* **Supplied passage**:

=== Begin Enclosure ===

There was dulness over the whole abdomen, except at the sides parallel with the lumbar spines, and a resonant band over the stomach. The greatest girth was 54 1/2 inches. By vaginal examination the cervix was found to be pulled up and obliterated;the anterior vaginal wall was bulged downward by the tumor. On May 3d abdominal section was performed. An incision eight inches long was made in the mid-line of the abdomen. A cystic tumor, formed of small cysts in its upper part and of somewhat larger ones in the lower part, was revealed. It was adherent to the abdominal wall, liver, spleen, and omentum. The adhesions were separated and the cyst tapped with a large trocar, and then the septa between the cysts were broken down with the fingers. The pedicle was rather small and was tied in the usual way, and the tumor was removed. Its seat of origin was the left ovary. The right ovary and the uterus were healthy, but poorly developed.
The tumor weighed between 80 and 90 pounds,--the patient having weighed 170 pounds on the night before the operation and 79 1/2pounds a week after the operation. Alarming symptoms of collapse were present during the night after the operation, but the patient responded to stimulation by hypodermic injections of 1/20grain of strychnin and of brandy, and after the first twenty-four hours the recovery was uninterrupted. Cullingworth thinks that the most interesting points in the case are: the age of the patient, the enormous size of the tumor, and the advice given by the surgeon who first attended the patient (insisting that no operation should be performed). This case shows anew the uselessness of tapping ovarian cysts.

=== End Enclosure ===

* **Dataset content**:
=== Begin Enclosure ===

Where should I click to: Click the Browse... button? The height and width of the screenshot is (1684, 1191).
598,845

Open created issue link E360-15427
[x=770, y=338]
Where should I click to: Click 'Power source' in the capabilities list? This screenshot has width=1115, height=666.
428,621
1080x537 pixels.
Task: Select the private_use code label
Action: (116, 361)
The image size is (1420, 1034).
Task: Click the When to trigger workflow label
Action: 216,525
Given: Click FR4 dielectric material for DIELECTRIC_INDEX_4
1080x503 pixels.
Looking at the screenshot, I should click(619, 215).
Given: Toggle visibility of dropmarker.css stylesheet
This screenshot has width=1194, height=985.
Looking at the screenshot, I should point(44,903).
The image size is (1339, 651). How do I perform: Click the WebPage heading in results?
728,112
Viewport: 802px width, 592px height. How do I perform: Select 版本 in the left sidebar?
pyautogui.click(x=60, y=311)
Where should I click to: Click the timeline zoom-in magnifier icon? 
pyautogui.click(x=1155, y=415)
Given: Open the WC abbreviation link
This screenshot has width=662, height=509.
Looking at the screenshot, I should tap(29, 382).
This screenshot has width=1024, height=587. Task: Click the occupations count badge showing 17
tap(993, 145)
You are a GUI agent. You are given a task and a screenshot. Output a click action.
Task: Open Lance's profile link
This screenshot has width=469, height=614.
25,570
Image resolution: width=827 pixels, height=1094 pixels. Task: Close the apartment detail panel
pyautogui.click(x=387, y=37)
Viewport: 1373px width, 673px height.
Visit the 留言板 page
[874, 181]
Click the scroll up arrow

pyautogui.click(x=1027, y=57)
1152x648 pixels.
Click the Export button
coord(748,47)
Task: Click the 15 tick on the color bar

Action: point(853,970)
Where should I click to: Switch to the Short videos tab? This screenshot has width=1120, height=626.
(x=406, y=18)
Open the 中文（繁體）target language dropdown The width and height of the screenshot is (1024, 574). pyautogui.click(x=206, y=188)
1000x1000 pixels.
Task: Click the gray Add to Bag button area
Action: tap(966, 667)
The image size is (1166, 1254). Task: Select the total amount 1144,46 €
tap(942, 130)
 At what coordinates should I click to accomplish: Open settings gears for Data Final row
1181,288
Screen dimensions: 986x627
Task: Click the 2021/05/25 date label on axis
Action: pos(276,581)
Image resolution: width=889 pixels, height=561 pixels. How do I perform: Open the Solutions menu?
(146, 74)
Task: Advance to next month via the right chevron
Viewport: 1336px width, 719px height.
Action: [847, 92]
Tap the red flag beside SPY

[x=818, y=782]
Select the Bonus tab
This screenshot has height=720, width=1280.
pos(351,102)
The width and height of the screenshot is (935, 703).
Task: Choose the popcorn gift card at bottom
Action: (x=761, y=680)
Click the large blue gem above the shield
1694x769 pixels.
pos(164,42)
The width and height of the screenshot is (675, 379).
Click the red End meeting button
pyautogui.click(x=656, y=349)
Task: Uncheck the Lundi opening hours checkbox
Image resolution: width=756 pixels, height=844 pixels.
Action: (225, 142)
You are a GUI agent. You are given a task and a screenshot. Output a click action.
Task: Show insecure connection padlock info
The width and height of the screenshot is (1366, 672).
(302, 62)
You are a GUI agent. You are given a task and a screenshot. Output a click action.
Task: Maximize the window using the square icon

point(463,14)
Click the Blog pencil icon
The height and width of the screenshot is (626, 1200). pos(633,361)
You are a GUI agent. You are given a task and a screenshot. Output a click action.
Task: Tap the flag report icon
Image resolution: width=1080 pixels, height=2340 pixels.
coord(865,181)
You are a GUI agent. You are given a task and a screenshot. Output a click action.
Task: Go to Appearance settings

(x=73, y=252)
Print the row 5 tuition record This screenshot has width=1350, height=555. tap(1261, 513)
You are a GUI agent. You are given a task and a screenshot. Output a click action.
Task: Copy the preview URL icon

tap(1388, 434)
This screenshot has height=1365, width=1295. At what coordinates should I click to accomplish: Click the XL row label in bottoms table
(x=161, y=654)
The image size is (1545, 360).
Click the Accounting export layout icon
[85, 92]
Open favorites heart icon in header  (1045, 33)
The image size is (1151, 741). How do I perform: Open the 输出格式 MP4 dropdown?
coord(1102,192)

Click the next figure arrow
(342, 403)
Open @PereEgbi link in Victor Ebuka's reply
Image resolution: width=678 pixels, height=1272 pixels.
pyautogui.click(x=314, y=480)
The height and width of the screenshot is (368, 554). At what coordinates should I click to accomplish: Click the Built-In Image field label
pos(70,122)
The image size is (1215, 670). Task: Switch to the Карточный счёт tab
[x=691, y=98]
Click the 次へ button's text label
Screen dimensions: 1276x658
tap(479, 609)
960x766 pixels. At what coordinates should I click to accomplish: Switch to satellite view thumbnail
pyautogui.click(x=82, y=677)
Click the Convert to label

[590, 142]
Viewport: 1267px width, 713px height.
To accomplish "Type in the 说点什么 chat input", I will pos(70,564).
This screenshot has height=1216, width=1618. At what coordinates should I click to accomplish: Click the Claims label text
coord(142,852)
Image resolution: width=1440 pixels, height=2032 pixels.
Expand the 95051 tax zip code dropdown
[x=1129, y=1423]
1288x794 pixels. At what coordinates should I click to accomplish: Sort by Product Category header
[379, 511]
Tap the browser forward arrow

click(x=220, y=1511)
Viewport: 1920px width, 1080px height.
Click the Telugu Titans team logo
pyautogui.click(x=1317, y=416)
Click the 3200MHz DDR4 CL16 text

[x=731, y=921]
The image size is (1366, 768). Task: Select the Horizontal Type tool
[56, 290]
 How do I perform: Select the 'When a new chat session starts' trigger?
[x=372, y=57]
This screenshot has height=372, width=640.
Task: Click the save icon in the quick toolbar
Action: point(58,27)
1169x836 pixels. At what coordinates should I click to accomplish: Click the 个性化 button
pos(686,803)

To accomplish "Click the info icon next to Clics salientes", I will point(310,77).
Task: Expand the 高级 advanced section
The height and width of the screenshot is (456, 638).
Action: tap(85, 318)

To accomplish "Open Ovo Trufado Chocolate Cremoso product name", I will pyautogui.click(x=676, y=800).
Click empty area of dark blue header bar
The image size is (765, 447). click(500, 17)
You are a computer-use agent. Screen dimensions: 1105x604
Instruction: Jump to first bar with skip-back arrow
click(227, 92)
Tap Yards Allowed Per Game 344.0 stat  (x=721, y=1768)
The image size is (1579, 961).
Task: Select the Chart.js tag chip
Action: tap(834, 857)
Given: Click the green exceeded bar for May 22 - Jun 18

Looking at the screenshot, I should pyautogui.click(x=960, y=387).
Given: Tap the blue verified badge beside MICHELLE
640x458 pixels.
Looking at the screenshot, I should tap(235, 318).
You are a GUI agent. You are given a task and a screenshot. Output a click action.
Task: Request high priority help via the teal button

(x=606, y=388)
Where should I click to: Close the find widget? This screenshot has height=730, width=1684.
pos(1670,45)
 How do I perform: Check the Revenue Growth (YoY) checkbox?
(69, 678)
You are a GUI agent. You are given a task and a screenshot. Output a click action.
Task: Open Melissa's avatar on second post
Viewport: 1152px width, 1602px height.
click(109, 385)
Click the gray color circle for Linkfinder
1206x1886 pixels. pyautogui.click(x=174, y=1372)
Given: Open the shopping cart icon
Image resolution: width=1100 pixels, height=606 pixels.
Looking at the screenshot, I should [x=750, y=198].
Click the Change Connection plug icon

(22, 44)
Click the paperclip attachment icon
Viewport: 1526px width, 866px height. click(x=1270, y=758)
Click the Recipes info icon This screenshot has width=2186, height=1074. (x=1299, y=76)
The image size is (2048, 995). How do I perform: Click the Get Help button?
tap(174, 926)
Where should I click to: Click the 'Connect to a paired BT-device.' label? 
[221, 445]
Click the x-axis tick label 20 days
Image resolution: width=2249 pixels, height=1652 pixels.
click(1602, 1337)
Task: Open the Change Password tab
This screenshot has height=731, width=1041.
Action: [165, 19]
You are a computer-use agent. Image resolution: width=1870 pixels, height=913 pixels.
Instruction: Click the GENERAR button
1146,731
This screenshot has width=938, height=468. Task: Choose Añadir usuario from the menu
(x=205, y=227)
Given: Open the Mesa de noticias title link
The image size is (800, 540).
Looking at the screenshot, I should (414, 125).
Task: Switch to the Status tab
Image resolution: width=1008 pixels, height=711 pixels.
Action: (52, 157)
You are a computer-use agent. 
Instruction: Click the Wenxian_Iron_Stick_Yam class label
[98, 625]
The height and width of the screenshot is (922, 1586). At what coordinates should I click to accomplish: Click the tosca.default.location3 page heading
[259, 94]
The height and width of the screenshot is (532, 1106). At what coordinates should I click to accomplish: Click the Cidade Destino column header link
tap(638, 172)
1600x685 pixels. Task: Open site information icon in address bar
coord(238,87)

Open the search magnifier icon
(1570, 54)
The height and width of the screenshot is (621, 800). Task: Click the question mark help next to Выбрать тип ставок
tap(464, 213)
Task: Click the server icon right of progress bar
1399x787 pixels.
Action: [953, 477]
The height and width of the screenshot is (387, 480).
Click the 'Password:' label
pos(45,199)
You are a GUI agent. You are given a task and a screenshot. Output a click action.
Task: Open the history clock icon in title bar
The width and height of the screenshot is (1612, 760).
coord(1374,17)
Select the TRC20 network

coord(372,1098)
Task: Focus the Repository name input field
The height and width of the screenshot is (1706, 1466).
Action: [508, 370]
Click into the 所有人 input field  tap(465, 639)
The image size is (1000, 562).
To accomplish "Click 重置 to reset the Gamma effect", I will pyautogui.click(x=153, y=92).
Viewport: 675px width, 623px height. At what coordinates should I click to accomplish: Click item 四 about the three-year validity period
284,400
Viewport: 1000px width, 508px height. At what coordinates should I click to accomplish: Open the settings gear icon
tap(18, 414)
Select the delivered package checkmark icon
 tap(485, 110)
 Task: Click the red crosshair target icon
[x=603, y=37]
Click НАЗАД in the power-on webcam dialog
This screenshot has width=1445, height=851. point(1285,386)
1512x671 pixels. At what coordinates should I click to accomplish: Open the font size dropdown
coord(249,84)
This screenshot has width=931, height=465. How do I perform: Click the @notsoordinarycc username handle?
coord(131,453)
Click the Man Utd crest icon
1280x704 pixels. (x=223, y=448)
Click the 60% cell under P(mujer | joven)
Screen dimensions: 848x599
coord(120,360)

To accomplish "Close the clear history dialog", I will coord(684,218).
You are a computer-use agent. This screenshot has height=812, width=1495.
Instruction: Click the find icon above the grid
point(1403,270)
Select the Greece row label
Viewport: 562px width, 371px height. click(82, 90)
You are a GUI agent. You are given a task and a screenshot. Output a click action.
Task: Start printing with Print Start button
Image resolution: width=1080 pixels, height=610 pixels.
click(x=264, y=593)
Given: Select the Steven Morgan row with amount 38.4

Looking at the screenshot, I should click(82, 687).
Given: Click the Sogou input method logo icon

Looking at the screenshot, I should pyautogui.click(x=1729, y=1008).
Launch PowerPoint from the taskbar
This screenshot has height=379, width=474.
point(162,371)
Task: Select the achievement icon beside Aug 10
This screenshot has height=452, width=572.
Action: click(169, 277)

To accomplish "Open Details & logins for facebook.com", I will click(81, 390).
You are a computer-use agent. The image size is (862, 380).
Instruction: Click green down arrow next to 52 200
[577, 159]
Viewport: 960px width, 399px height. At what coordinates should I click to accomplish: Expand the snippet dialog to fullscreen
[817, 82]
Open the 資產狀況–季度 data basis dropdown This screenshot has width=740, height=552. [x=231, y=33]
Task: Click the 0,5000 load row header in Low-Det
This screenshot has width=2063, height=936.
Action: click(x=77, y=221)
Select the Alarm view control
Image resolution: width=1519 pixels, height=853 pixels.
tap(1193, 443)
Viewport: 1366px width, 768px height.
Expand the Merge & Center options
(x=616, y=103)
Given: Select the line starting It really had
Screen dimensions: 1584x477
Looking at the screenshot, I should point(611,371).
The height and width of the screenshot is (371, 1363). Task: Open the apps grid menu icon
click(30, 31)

=== End Enclosure ===

* **What is being asked**:
Could you set down the whole ovarian tumor case report above, word for word?

* **Task solution**:
There was dulness over the whole abdomen, except at the sides parallel with the lumbar spines, and a resonant band over the stomach. The greatest girth was 54 1/2 inches. By vaginal examination the cervix was found to be pulled up and obliterated;the anterior vaginal wall was bulged downward by the tumor. On May 3d abdominal section was performed. An incision eight inches long was made in the mid-line of the abdomen. A cystic tumor, formed of small cysts in its upper part and of somewhat larger ones in the lower part, was revealed. It was adherent to the abdominal wall, liver, spleen, and omentum. The adhesions were separated and the cyst tapped with a large trocar, and then the septa between the cysts were broken down with the fingers. The pedicle was rather small and was tied in the usual way, and the tumor was removed. Its seat of origin was the left ovary. The right ovary and the uterus were healthy, but poorly developed.
The tumor weighed between 80 and 90 pounds,--the patient having weighed 170 pounds on the night before the operation and 79 1/2pounds a week after the operation. Alarming symptoms of collapse were present during the night after the operation, but the patient responded to stimulation by hypodermic injections of 1/20grain of strychnin and of brandy, and after the first twenty-four hours the recovery was uninterrupted. Cullingworth thinks that the most interesting points in the case are: the age of the patient, the enormous size of the tumor, and the advice given by the surgeon who first attended the patient (insisting that no operation should be performed). This case shows anew the uselessness of tapping ovarian cysts.